Micropolis Corporation was a disk drive company located in Chatsworth, California and founded in 1976. Micropolis initially manufactured high capacity (for the time) hard sectored 5.25 inch floppy drives and controllers. Later manufacturing hard drives using SCSI and ESDI interfaces.

Micropolis boot diskette, as used with the micropolis dual 5.25 drive to boot an IMSAI 8080. Note the characteristic Micropolis logo.

Micropolis's first advance was to take the existing 48 TPI (tracks per inch) standard created by Shugart Associates, and double both the track density and track recording density to get 4 times the total storage on a 5.25 inch floppy. Micropolis used 100 TPI density because of the attraction of an exact 100 tracks to the inch, but later switched to 96 TPI when Shugart also went to the 96 TPI standard, based on exact doubling of the 48 TPI standard. This allowed for backwards compatibility for reading by double stepping to read 48 TPI discs.

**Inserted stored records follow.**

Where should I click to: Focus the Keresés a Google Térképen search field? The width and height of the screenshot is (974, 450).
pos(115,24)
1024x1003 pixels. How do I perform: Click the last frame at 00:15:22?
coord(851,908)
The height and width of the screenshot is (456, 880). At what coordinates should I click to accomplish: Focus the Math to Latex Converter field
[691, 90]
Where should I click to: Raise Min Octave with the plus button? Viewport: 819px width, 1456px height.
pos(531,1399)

Micropolis entered the hard disk business with an 8" hard drive, following Seagate's lead (Seagate was the next company Alan Shugart founded after Shugart Associates was sold). They later followed with a 5" hard drive.

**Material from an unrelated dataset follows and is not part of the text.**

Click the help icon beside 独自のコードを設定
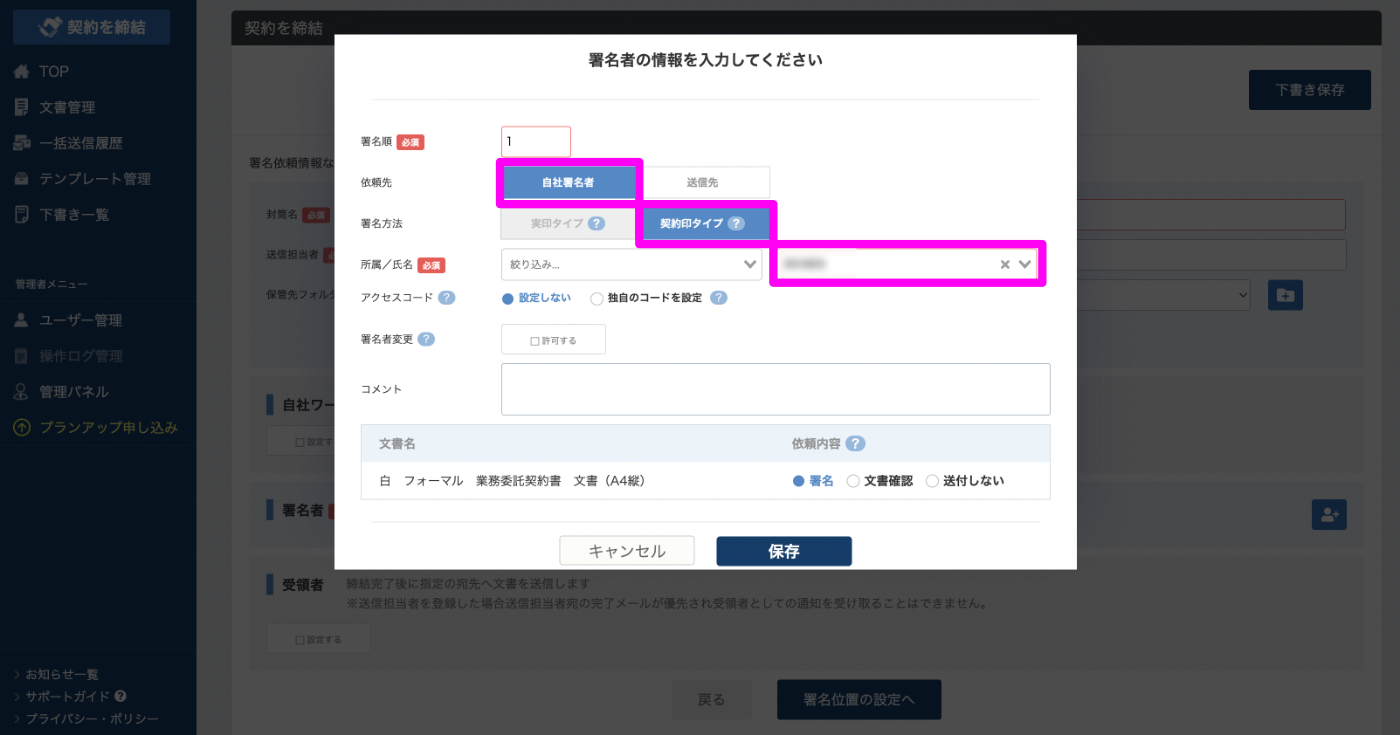 [718, 298]
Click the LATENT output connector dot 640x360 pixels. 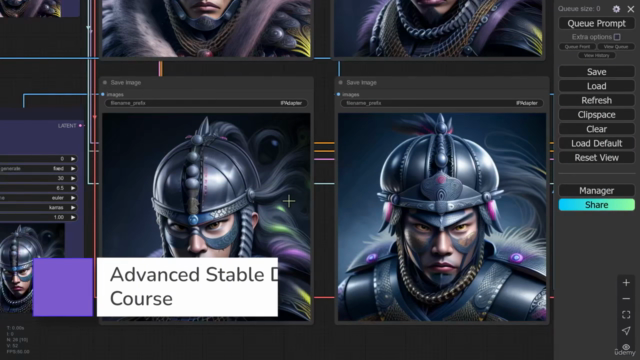click(x=80, y=126)
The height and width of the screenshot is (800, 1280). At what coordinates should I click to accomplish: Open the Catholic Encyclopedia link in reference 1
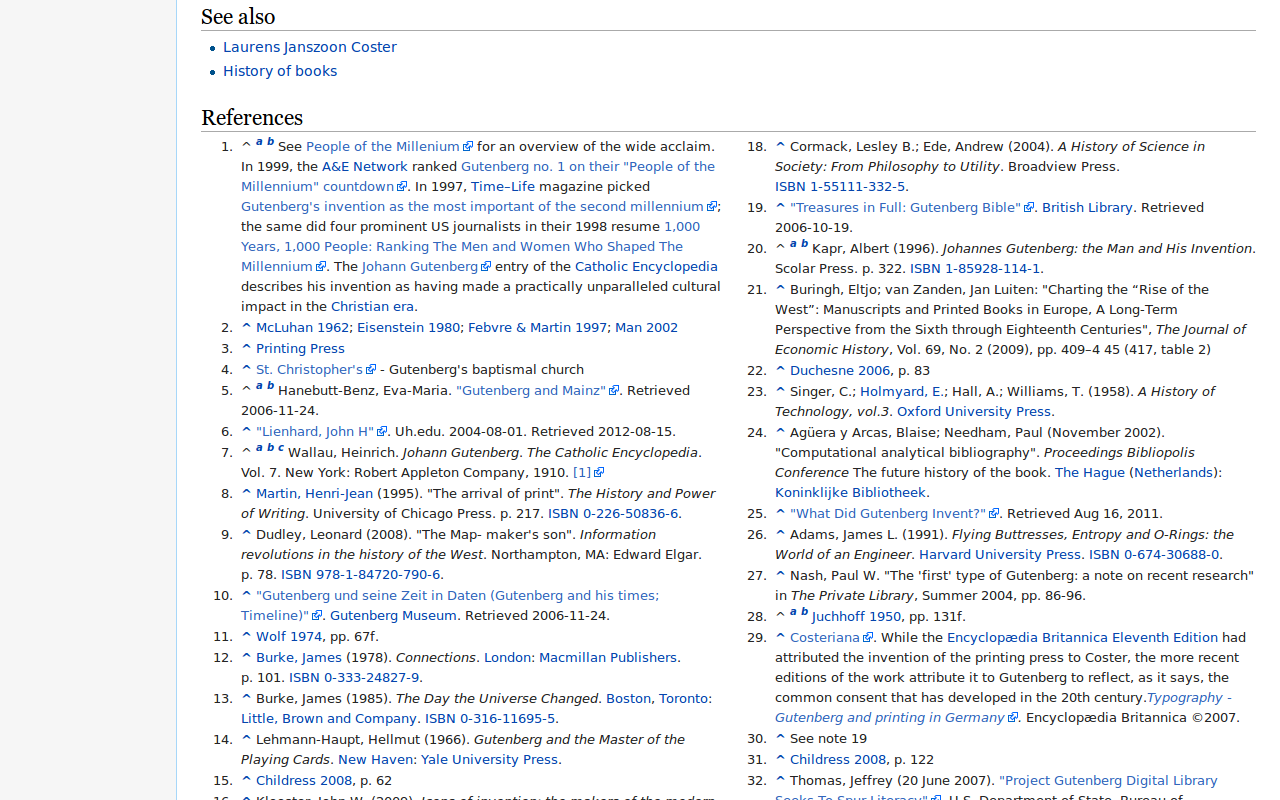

This company was one of the many hard drive manufacturers in the 1980s and 1990s that went out of business, merged, or closed their hard drive divisions; as a result of capacities and demand for products increased, and profits became hard to find. While Micropolis was able to hold on longer than many of the others, it ultimately sold its hard drive business to Singapore Technologies (a subsidiary of Temasek Holdings), who has ceased to market the brand.

After the disk business sale, Micropolis was reorganized as StreamLogic Corporation, which declared bankruptcy in 1997 amid securities fraud allegations. StreamLogic's RAIDION line of storage subsystems survive, now marketed by the RAIDION Systems division of Peripheral Technology Group. Its VIDEON video on demand technology was sold to Sumitomo Corporation.

Emerging from the StreamLogic reorganization was yet another company named Hammer Storage Solutions, which was formed from the purchase of the hardware division of FWB, a small Macintosh storage vendor. Its assets were sold in 2000 to Bell Microproducts.